St. Jame's Gate: Guinnes Draught

Dry Stout / 4,2% / recenzja z 30.11.2016

Dawno temu odhaczyłem na blogu Guinnessa, ale dopiero stosunkowo niedawno zorientowałem się, że Guinness Original to wcale nie jest TEN Guinness. Guinnessem TYM jest Guinness Draught, sprzedawany wyłącznie w puszce ze słynną kulką azotową, dzięki której piwo ma mieć najlepszą pianę na świecie. Draught ma nie tylko dziesięć razy więcej ocen na RB od Original, ale i ocenę istotnie wyższą. 

Opakowanie
Bardzo gustowna puszka, ascetyczna elegancja.
8/10

Barwa
Dość jasne jak na stout, rubinowe i brązowe prześwity są dość mocne.
3,5/5

Piana
Nie da się ukryć, z innego świata.
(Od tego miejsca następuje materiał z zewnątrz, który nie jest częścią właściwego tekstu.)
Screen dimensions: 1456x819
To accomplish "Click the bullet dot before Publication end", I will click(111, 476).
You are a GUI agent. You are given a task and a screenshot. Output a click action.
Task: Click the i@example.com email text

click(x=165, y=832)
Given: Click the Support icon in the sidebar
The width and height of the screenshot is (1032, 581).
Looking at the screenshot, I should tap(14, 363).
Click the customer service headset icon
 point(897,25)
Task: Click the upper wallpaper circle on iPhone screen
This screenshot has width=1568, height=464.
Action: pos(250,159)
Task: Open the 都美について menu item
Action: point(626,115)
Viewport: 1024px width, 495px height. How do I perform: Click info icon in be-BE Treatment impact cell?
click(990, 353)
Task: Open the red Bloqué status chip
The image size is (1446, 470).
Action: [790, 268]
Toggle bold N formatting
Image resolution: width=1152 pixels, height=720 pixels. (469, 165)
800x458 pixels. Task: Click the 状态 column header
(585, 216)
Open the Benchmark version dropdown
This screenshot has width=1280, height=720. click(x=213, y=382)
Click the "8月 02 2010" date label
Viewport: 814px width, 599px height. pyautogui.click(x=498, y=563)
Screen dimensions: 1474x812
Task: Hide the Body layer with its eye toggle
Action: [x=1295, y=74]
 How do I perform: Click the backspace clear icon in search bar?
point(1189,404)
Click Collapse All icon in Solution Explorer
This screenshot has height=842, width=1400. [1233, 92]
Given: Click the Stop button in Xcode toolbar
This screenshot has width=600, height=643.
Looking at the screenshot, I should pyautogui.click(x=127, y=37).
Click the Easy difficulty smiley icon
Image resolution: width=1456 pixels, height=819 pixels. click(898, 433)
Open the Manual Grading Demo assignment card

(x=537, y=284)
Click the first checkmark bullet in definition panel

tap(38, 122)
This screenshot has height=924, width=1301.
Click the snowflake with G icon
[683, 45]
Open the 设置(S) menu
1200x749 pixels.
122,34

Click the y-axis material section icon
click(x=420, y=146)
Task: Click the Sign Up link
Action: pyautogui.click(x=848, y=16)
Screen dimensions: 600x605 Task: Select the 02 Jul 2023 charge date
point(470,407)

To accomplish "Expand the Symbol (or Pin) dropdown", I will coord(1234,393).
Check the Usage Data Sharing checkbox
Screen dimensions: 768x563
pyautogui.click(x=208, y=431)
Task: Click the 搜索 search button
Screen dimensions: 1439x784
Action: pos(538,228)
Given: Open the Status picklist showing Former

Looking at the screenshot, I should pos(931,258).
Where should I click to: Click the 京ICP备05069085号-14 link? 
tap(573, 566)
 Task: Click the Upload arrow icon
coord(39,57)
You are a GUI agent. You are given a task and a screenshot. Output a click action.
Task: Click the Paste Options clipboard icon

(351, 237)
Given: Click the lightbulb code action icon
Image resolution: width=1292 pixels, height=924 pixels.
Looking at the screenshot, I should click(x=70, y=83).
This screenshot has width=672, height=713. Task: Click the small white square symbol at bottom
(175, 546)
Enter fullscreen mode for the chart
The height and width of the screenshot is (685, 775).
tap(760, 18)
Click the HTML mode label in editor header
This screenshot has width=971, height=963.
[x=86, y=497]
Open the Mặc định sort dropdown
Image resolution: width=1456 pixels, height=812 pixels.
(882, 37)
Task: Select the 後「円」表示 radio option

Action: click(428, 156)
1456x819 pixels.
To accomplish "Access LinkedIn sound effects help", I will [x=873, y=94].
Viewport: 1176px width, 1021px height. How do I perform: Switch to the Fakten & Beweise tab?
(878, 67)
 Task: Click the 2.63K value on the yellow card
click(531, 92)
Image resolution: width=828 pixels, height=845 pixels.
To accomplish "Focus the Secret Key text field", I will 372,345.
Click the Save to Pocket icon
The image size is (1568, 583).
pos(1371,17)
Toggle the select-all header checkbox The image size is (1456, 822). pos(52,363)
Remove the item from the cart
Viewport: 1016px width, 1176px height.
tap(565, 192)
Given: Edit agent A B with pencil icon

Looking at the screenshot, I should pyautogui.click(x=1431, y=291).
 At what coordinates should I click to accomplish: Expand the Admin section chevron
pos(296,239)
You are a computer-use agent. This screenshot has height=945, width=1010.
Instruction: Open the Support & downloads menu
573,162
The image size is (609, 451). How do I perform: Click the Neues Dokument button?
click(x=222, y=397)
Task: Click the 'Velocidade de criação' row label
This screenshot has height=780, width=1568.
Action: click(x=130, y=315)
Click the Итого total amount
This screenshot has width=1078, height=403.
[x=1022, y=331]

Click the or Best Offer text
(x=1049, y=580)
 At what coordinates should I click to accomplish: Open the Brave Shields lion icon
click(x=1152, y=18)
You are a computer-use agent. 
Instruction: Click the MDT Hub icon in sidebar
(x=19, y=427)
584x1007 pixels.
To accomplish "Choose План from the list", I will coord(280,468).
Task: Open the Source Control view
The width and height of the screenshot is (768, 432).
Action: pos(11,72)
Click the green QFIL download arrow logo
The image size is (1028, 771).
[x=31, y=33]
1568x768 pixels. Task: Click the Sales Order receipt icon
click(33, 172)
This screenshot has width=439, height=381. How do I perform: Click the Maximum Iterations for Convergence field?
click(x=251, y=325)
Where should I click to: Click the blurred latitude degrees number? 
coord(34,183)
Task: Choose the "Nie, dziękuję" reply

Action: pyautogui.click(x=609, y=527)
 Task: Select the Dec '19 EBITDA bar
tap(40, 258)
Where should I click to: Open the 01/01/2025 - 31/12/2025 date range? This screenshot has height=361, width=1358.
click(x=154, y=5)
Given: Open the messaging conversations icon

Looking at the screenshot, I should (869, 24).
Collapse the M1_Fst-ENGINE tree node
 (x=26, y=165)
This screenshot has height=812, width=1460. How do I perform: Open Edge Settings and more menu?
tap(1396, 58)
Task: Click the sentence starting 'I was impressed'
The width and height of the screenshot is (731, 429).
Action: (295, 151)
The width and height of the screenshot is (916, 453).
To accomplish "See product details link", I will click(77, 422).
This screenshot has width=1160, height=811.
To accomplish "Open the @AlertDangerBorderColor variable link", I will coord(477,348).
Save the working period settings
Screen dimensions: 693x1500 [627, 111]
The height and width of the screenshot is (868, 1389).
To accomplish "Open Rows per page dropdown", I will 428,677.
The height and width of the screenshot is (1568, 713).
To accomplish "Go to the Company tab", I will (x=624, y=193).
Genialny jest sposób, w jaki się tworzy i nieprawdopodobna jest jej gęstość. Nigdy czegoś takiego nie widziałem, 6/5, mimo że obfitością nie dorównuje wielu piwom.
5/5

Zapach
Słodki, karmelowy, ciasteczkowy, leciutko kawowy, taka bardziej kawa z mlekiem i syropem klonowym. Przyjemny, ale niezbyt intensywny.
6,5/10

Smak
Tu początkowo odrobinę lepiej, wkradają się bardzo fajne posmaki palone, chlebowe, ale wciąż za mało intensywne. Każdy kolejny łyk podkreśla niestety niebywałą wodnistość tego piwa. Wchodzi lekko i przyjemnie, ale nie są to boskie doznania.
6,5/10

Tekstura
Cudownie przyjemna kremowość, ale niemal kompletny brak gazu to słaba opcja przy takiej wodnistości.
3,5/5

Absolutnie trzeba je raz w życiu wypić... dla piany. A poza tym - no, może jeszcze dla legendy. Odrobinę lepsze od Guinnessa Original, ale mniej więcej jeden pies.